Громов поиграл желваками и инстинктивно сжал кулаки, но, видя, что Петрунь вопросительно уставился на него, все же подтвердил просьбу старшего лейтенанта.

— Понимаешь, я тебе прямо скажу. Солдаты что? Убьют этих — дадут новых. Но ты пойми: сейчас я — ротный. И пока у меня в роте есть хотя бы десяток людей, ее пополнят и снова сделают ротой. А там, через пару месяцев, глядишь, и батальон бросят. А если останусь без них… Если без них — кто знает?.. Возьмут и опять переведут на взвод.

— Или отдадут под трибунал, — как бы про себя продолжая его мысль, проговорил Громов. При этом ему вспомнился капитан Грошев. Он уже успел признаться себе, что если бы этот «утопленник» Грошев не был в таком высоком звании, то наверняка оставил бы его в своем доте, сообщив об этом Шелуденко, а через его радиста — и штаб укрепрайона. Но ведь как ему, лейтенанту, было командовать капитаном?

— Брось. При чем здесь трибунал? Бои идут. Все на глазах командования. В крайнем случае, организую себе ранение. Что-то вроде контузии. Нет, до суда в любом случае не дойдет. А вот до взвода — запросто. А что такое быть «взводным Ванькой» — не тебе рассказывать.

— Не мне.

— Поэтому хочу вырваться отсюда, имея хотя бы несколько бойцов. Но там, в первой линии, куда я попал по твоей воле…

— Сказано цинично, но довольно понятно. Что дальше? Не слышу просьбы.
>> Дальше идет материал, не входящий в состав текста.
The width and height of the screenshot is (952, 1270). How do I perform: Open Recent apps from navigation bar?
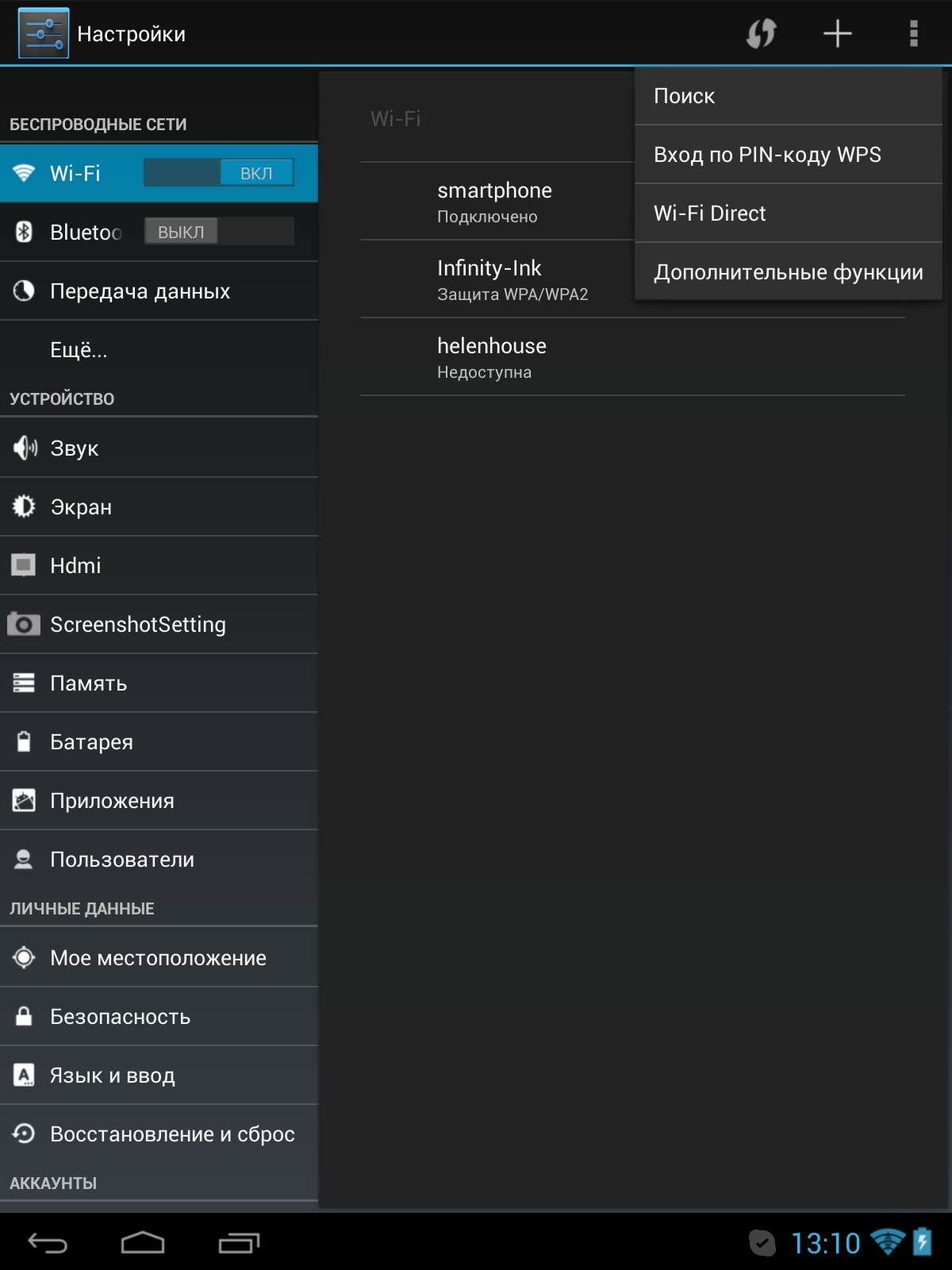click(239, 1242)
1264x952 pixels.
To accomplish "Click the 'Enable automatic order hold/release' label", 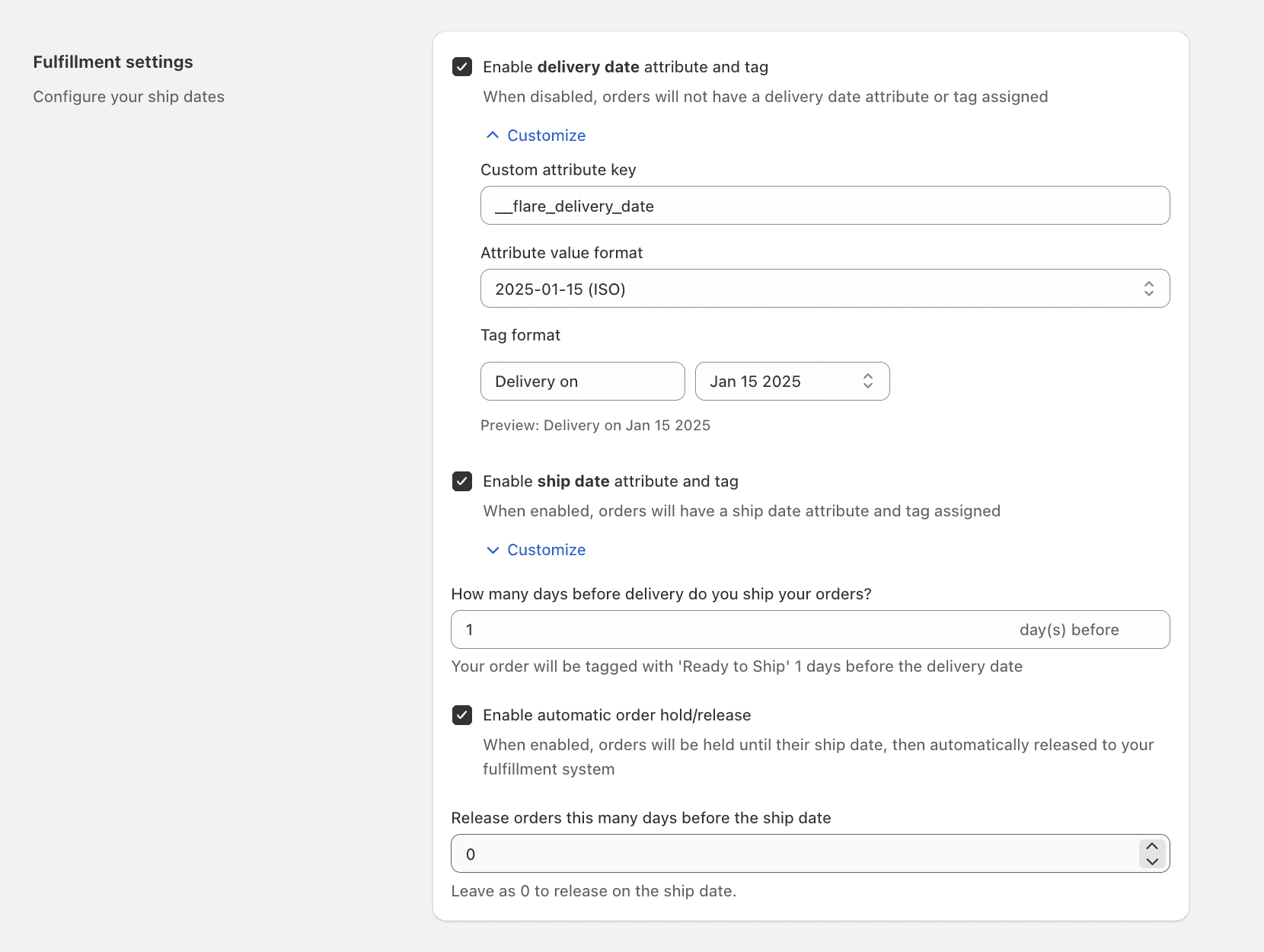I will pyautogui.click(x=617, y=715).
— Брось. Я же с тобой по-человечески. Понимаешь, лейтенант, когда мы будем прорываться отсюда, я могу вообще остаться без людей. И тогда пойди объясни, где ты их растерял, если весь батальон наш, во главе с Шелуденко, здесь останется. А ты — комендант дота, который моя рота прикрывала. И последний офицер, с которым я взаимодействовал и с которым встречался.

— Почему последний? А капитан Пиков?

— Да что капитан Пиков…

— А то, что сейчас вы находитесь в полном его подчинении.

— Находился.

— Почему «находился», что, опять конфликт?

— Причем здесь конфликт? Нет уже капитана Пикова.

— То есть как это?..

— А ты что, еще не знаешь? Снарядом его. Час назад. Почти прямое попадание. Лейтенанта тяжело, считай смертельно, ранило. Там теперь старшина командует. Ни одного офицера не осталось. Вот так… И вся жизнь.

— И чего вы хотите от меня?

— Житейской мудрости. Вот тебе бумага, — он достал планшетку и заранее приготовленный листик. — И, не помня зла, напиши три строчки: ты, лейтенант такой-то, комендант дота такого-то, удостоверяешь, что старлей Рашковский с вверенной ему ротой до последней возможности, героически прикрывал дот от превосходящих сил противника. И подпись. Дату не ставь. Сейчас оно, может, и странно слышать такую просьбу. Но когда возьмутся проверять всех выходящих из окружения, это уже будет документ.

Какое-то время Громов очумело смотрел на Рашковского. Ему не верилось, что человек, с которым он находился в таких натянутых отношениях, решил обратиться к нему со столь диковинной просьбой.

— Понимаете, Рашковский, я не святой отец и грехи командирские не отпускаю. Но вам такую бумагу я подпишу. Вам — единственному. Любому другому человеку я бы в этой просьбе отказал. Если, конечно, вам не стыдно будет воспользоваться этим «документом».